▶ **Action item**
What lines of the data below include the word "search"? Report them by copying each.

▶ **Supplied material**
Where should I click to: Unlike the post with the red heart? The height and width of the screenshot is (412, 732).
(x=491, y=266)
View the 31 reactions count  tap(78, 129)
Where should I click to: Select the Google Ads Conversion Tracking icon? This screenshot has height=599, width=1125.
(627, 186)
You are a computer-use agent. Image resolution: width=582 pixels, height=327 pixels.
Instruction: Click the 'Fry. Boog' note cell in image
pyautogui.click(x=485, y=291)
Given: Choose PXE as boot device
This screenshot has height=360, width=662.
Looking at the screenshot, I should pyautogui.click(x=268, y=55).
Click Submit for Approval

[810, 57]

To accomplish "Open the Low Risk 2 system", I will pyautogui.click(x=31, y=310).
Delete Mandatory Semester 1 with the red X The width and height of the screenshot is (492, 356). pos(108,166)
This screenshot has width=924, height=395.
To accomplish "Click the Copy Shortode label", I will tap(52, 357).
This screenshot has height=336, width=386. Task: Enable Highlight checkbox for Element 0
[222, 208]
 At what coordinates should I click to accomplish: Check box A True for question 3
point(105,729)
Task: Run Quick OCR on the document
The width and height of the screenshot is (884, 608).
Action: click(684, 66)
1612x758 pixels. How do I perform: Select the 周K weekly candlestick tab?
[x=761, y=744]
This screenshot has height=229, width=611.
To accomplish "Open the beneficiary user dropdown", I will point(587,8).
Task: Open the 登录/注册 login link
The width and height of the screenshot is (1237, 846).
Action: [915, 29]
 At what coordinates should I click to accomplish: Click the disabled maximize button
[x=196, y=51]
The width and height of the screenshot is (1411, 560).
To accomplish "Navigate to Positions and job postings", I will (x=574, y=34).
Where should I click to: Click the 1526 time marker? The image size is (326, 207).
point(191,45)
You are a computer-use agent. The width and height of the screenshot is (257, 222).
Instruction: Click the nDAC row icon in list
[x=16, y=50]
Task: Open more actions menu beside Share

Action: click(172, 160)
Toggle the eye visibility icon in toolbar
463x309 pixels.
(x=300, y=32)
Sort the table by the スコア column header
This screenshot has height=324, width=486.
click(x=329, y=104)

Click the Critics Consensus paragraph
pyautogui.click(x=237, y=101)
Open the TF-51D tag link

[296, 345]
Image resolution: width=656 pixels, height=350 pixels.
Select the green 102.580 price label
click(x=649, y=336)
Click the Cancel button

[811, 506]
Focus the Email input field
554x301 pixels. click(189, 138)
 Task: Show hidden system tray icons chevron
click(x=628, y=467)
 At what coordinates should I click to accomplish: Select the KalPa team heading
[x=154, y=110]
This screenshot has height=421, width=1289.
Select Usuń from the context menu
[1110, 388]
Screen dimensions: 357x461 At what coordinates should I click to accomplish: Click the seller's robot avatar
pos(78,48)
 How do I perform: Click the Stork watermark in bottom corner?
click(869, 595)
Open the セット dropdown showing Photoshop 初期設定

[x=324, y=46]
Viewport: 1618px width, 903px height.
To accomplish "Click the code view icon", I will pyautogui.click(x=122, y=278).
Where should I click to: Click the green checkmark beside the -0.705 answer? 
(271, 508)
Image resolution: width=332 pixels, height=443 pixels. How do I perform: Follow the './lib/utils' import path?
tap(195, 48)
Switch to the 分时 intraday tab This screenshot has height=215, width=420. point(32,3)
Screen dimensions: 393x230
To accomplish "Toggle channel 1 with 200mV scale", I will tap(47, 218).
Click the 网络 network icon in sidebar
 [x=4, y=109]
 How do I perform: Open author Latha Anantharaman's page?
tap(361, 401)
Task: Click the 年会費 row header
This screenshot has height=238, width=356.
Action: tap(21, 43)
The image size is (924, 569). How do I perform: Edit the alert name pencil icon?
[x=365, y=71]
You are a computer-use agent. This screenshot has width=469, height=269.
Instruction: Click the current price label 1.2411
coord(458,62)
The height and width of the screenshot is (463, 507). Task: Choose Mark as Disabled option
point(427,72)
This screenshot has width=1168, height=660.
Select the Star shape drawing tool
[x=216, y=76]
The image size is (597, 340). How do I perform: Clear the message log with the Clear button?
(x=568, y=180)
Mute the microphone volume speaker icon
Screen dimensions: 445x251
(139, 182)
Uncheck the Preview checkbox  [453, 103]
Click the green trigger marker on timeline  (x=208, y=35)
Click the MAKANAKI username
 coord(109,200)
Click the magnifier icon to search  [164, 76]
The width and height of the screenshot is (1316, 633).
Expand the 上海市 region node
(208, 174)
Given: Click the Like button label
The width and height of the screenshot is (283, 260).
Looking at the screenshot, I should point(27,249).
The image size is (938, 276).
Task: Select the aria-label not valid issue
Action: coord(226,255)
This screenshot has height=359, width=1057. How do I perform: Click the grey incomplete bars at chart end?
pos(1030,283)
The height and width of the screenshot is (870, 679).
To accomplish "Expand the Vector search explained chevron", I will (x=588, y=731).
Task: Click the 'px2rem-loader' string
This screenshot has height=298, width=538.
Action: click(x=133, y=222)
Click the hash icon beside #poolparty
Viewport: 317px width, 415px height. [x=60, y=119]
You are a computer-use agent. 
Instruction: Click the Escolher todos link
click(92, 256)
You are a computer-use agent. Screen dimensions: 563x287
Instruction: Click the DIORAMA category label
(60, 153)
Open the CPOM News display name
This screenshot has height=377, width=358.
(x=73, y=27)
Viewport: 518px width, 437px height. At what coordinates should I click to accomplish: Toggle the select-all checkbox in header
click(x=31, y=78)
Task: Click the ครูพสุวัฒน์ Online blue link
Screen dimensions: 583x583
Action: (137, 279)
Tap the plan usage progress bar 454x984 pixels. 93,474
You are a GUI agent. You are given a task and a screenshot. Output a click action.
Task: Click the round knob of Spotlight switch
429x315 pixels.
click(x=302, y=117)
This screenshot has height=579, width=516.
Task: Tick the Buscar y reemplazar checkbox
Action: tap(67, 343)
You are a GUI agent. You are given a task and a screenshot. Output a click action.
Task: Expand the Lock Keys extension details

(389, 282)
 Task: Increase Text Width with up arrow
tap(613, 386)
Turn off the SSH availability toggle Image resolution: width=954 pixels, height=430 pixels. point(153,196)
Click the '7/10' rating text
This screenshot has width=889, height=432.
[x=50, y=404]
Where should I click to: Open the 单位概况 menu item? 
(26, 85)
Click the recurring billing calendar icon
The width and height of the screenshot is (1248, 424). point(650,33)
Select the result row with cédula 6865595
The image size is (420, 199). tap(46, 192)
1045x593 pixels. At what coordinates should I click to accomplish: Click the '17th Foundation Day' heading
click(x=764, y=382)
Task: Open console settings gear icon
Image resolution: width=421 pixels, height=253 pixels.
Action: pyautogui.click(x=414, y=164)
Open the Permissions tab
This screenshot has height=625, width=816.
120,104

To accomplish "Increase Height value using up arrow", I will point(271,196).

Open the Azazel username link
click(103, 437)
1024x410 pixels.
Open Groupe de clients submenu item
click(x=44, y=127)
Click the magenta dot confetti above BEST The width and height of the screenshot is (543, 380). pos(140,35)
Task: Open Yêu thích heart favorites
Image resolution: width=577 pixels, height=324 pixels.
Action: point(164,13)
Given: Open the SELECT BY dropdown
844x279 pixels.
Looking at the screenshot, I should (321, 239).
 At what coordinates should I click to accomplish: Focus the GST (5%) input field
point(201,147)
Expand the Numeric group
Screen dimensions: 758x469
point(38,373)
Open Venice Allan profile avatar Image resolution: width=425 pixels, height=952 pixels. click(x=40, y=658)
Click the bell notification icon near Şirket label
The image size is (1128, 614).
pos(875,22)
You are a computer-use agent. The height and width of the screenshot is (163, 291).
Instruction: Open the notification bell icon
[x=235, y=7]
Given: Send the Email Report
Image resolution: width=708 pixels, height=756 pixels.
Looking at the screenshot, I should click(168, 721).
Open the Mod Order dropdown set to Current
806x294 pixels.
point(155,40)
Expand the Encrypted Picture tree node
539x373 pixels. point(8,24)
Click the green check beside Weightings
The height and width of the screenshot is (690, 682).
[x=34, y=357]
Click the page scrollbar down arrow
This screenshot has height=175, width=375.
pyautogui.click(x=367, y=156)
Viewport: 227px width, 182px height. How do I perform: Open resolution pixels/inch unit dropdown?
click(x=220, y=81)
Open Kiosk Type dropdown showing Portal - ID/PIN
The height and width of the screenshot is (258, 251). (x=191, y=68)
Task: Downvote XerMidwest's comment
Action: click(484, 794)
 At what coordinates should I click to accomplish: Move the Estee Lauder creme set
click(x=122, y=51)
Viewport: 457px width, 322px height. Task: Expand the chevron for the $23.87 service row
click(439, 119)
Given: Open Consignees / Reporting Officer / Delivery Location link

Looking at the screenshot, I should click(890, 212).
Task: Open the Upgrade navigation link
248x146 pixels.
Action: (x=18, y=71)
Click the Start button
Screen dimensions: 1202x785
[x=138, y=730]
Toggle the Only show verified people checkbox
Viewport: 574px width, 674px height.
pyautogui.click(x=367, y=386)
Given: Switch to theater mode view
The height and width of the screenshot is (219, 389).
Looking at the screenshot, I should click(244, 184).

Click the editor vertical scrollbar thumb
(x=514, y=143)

▶ **Result for this exercise**
Click the magnifier icon to search  [164, 76]
To accomplish "Expand the Vector search explained chevron", I will (x=588, y=731).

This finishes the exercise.